“In the midst of fear and isolation, we are learning that profound, positive change is possible….
“Disasters begin suddenly and never really end. The future will not, in crucial ways, be anything like the past, even the very recent past of a month or two ago. Our economy, our priorities, our perceptions will not be what they were at the outset of this year. The particulars are startling: companies such as GE and Ford retooling to make ventilators, the scramble for protective gear, once-bustling city streets becoming quiet and empty, the economy in freefall. Things that were supposed to be unstoppable stopped, and things that were supposed to be impossible – extending workers’ rights and benefits, freeing prisoners, moving a few trillion dollars around in the US – have already happened.
“At moments of immense change, we see with new clarity the systems – political, economic, social, ecological – in which we are immersed as they change around us. We see what’s strong, what’s weak, what’s corrupt, what matters and what doesn’t.
“When a storm subsides, the air is washed clean of whatever particulate matter has been obscuring the view, and you can often see farther and more sharply than at any other time. When this storm clears, we may, as do people who have survived a serious illness or accident, see where we were and where we should go in a new light. We may feel free to pursue change in ways that seemed impossible while the ice of the status quo was locked up. We may have a profoundly different sense of ourselves, our communities, our systems of production and our future.
“Seven years ago, Patrisse Cullors wrote a sort of mission statement for Black Lives Matter: “Provide hope and inspiration for collective action to build collective power to achieve collective transformation. Rooted in grief and rage but pointed towards vision and dreams.” It is beautiful not only because it is hopeful, not only because then Black Lives Matter set out and did transformative work, but because it acknowledges that hope can coexist with difficulty and suffering. The sadness in the depths and the fury that burns above are not incompatible with hope, because we are complex creatures, because hope is not optimism that everything will be fine regardless.

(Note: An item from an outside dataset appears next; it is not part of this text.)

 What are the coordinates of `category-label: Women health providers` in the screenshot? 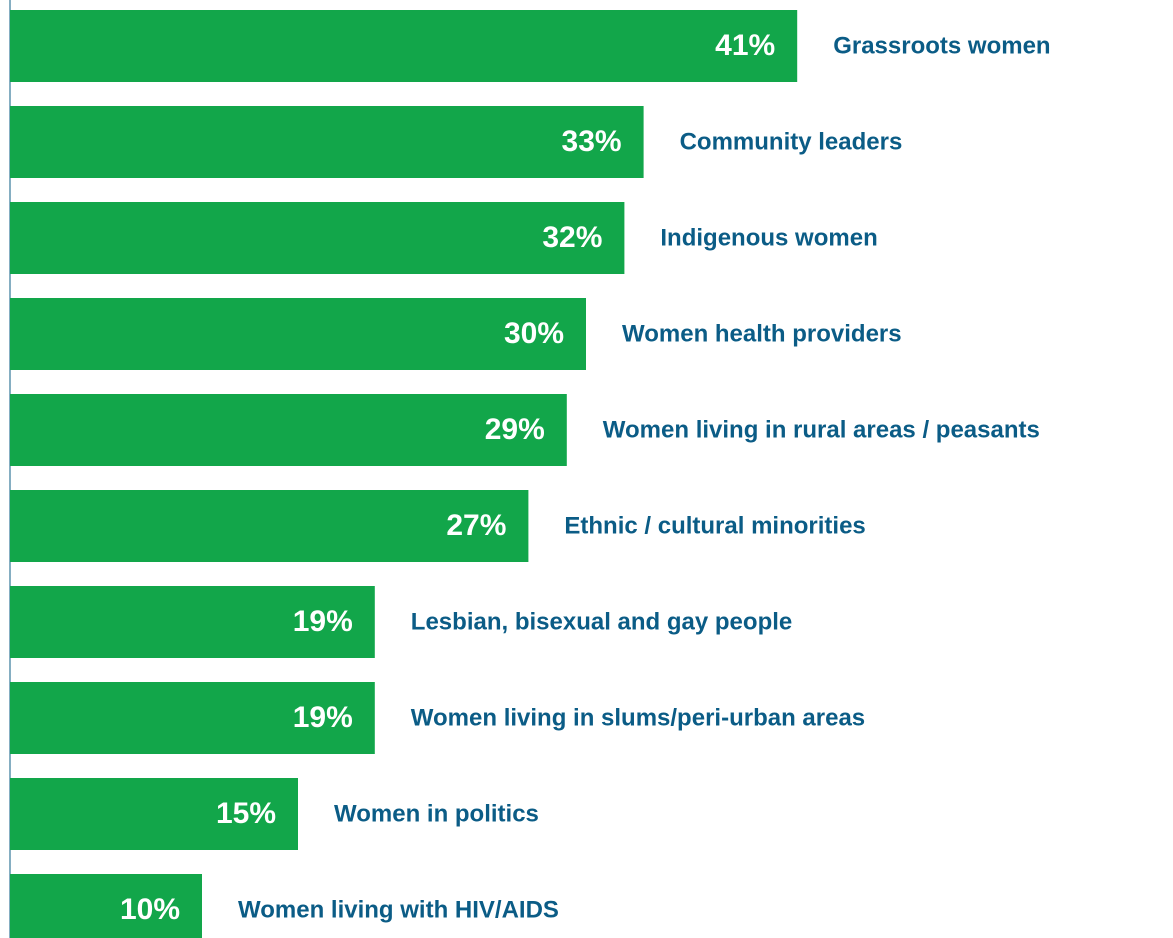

“Hope offers us clarity that, amid the uncertainty ahead, there will be conflicts worth joining and the possibility of winning some of them. And one of the things most dangerous to this hope is the lapse into believing that everything was fine before disaster struck, and that all we need to do is return to things as they were. Ordinary life before the pandemic was already a catastrophe of desperation and exclusion for too many human beings, an environmental and climate catastrophe, an obscenity of inequality. It is too soon to know what will emerge from this emergency, but not too soon to start looking for chances to help decide it. It is, I believe, what many of us are preparing to do.”